The deposed former leader and nobel of the Burmese peace, Aung San Suu Kyi, was sentenced on Monday to four years in prison for incitement and violating the norms of COVID-19 in the first sentence since the coup of last February 1, informed sources close to the case.
Suu Kyi, 76 years old and facing several lawsuits, was sentenced at a hearing in the capital by a court that imposed the same sentence on the deposed president, Win Myint, and a two-year prison sentence for the former governor of Naipyidó, Myo Aung. Sources close to the trial, who cannot be identified for fear of reprisals by the military junta, specified that Suu Kyi’s sentence includes two years for incitement, according to article 505b of the Penal Code, and another two years for violating the laws of pandemic emergency.

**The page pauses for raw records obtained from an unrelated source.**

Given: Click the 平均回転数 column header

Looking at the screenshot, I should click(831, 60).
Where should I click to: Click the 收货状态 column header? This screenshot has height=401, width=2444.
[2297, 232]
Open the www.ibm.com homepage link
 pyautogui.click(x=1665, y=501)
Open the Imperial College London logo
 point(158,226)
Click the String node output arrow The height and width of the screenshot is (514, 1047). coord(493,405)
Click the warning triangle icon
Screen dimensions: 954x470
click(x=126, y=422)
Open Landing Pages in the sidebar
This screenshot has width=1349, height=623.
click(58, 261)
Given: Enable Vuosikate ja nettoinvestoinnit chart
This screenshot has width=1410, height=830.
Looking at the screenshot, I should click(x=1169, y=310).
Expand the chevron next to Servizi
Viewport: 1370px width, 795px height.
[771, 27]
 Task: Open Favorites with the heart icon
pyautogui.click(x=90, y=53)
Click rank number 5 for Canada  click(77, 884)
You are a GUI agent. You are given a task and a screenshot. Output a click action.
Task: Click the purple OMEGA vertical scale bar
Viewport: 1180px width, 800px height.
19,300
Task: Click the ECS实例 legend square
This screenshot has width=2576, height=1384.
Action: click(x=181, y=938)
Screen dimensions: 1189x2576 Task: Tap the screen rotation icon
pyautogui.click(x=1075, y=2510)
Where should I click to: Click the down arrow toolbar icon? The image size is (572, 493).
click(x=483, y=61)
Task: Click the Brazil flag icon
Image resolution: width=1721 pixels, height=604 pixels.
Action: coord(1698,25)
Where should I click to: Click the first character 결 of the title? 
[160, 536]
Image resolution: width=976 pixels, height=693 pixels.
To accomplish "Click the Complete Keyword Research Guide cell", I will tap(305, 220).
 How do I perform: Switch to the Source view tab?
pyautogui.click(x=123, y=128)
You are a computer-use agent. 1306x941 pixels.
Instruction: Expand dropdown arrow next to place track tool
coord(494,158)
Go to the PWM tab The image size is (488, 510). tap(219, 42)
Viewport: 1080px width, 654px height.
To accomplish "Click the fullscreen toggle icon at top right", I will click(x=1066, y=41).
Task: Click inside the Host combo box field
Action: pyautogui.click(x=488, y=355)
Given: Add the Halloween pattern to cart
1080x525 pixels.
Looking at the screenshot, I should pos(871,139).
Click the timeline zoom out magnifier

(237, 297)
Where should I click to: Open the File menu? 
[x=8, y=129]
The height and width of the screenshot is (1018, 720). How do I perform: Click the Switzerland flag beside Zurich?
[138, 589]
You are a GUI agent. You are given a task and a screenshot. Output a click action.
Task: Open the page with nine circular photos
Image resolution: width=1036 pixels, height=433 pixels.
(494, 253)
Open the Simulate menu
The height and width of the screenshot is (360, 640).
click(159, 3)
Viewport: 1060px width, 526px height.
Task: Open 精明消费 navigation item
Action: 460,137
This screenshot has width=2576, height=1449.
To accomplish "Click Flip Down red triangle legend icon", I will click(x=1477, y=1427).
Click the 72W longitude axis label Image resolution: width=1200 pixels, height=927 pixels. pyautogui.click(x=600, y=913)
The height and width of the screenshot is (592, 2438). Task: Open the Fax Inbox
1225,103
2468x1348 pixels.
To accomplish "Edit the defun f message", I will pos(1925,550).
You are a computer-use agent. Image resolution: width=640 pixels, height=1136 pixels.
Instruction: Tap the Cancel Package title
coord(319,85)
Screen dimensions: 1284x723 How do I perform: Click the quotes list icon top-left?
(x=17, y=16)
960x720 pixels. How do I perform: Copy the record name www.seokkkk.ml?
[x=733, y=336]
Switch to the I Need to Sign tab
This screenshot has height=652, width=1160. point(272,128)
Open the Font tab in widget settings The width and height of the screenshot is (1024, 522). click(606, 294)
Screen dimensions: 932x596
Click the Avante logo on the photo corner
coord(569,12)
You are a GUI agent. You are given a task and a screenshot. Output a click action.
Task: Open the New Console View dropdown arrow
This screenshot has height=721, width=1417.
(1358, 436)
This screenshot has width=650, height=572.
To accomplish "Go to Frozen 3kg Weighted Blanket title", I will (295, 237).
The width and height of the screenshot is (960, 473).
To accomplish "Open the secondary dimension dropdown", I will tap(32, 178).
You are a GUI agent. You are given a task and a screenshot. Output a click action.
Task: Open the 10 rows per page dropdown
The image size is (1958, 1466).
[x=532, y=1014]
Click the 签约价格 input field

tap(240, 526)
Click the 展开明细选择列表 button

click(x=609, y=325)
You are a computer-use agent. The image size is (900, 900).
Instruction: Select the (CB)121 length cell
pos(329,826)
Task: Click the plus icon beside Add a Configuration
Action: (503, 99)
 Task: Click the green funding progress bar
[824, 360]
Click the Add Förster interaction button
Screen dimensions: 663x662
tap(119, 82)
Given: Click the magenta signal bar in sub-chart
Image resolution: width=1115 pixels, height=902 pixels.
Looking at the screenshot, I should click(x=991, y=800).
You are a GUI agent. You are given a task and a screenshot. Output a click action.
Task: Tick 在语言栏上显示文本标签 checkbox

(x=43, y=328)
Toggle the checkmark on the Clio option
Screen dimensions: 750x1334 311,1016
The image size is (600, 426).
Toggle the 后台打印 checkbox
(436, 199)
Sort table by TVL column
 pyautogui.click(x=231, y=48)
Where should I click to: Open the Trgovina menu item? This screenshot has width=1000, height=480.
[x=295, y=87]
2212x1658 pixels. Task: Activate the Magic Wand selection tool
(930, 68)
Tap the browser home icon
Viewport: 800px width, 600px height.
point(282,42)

The UN, numerous governments such as the United States, the United Kingdom and Japan, and the European Union have called for the release of Suu Kyi and others detained by the Burmese military junta led by General Min Aung Hlaing. A dozen cases filed after the seizure of power by the uniformed are pending against the Nobel Peace Prize, including corruption accusations, bypassing telecommunications regulations and violating the Official Secrets law, all punishable by jail time.
Suu Kyi’s lawyers point out that their client denies all the accusations, although weeks ago the military junta imposed a ban on the lawyers from speaking to the media. The coup d’état plunged Burma into a deep political, social and economic crisis, and opened a spiral of violence with new civilian militias that have exacerbated the guerrilla war that the country has been experiencing for decades.
The Army justifies the coup for an alleged massive fraud during the general elections November 2020, whose result has been annulled and in which Suu Kyi’s party swept, as it did in 2015, with the endorsement of international observers. At least 1,303 people have died as a result of the brutal repression by police and soldiers since the coup, who have shot to kill peaceful protesters, according to the daily reports of the Association for the Assistance of Political Prisoners, which also figures at more than 10,000 opponents arrested, including Suu Kyi.